Workforce - Fire alert teacher struck off after string of blunders

18th October 2013 at 01:00
Teaching council cites safety and assessment errors in ban

A home economics teacher who caused a fire alert that led to the whole school being evacuated because she failed to cover a pot of overheating oil with a damp cloth has agreed to be struck off the teaching register.

Adrienne Park admitted to a string of blunders, including leaving a knife cupboard unlocked and making errors that led to students failing courses they should have passed.

The West Dunbartonshire teacher was also criticised for planning to use a piping bag to demonstrate how to decorate scones. The General Teaching Council for Scotland (GTCS) said it was "not a relevant technique". And she wrongly told children in a revision lesson that fruit and vegetables were "nutrients".

The GTCS fitness-to-teach panel heard that Ms Park did not appropriately manage knives - often leaving the knife cupboard unlocked - or supervise children as they cooked.

In October 2010, she failed to cover a pot of overheating oil with a damp cloth, which led to the fire alarm going off and the whole school being evacuated.

She also made a series of errors involving assessment, failing to ensure that three S4 hospitality students were given the chance to resit National Assessment Bank (NAB) items, which resulted in the students failing the course.

In May 2011, Ms Park recorded three S4 hospitality students as having failed, when there was evidence in their folders that they had passed the course units.

Between April and June 2011, she wrongly passed three students who had not selected correct dishes, or had set out incorrect timings and processes, and should have failed.

The GTCS told the panel that Ms Park had failed to organise and retain student material properly, losing student work a number of times, including the S3 students' folder for 2010-11.

She also failed to follow the correct procedures for assessment of NABs. One student had to resit an entire NAB when he had failed only one part.

In addition, the GTCS said that Ms Park had failed to ensure that lessons were at the appropriate level, and students were not being stretched. In some observed lessons there was no direct teaching, and in one she merely repeated a PowerPoint presentation. She also failed to take advantage of the various forms of support that she was given, the GTCS said.

Ms Park's case involved incidents between November 2009 and January 2012, while she was employed by West Dunbartonshire Council. She agreed to be taken off the GTCS register after admitting to every allegation against her.

Meanwhile, it was revealed at the same hearing that another home economics teacher had agreed to be removed from the teaching register.

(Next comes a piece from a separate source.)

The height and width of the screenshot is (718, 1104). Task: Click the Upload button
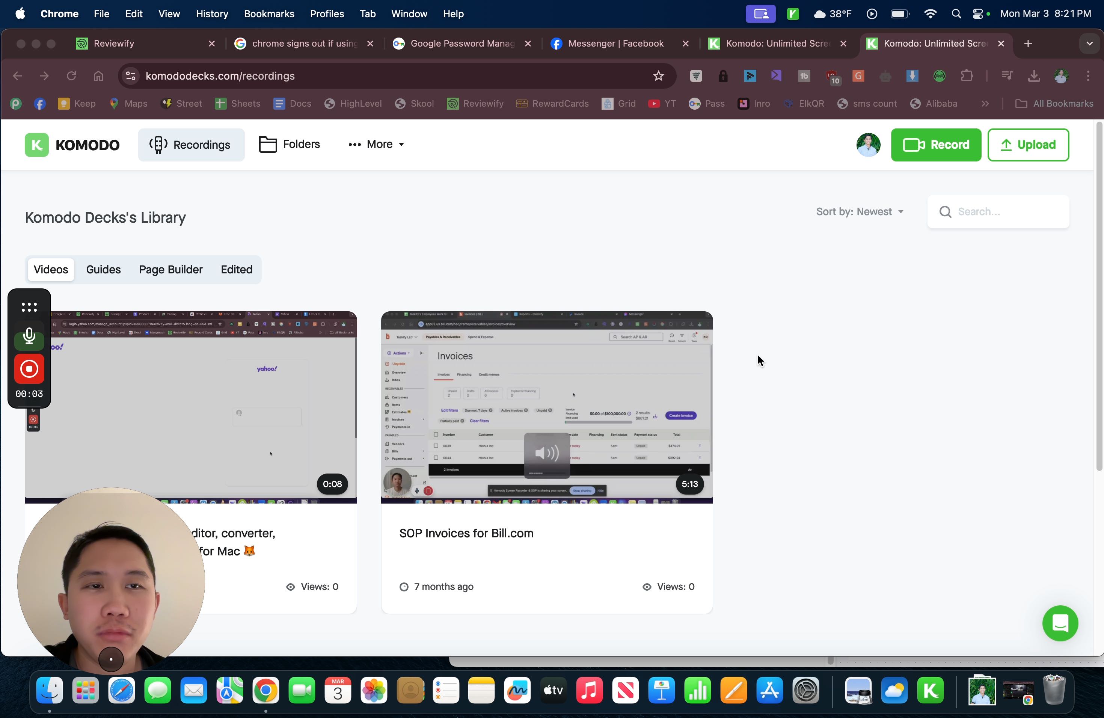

Kathleen Rogerson (nee MacKenzie), from Midlothian, admitted to submitting assessment evidence on behalf of students for a 2011 lifestyle and consumer technology exam, despite knowing it was not their work. She was also unable to provide internal assessment evidence for the same exam, to enable her school to appeal grades awarded to students. And in January 2012, she submitted assessment grades for her S2 students without having marked or assessed their work.

A third teacher voluntarily left the teaching register last week. Edinburgh primary teacher George Stewart Murdoch agreed to be struck off after he was convicted of a breach of the peace in 2011.

Teachers who agree to be removed from the register must wait two years before they can apply to rejoin it.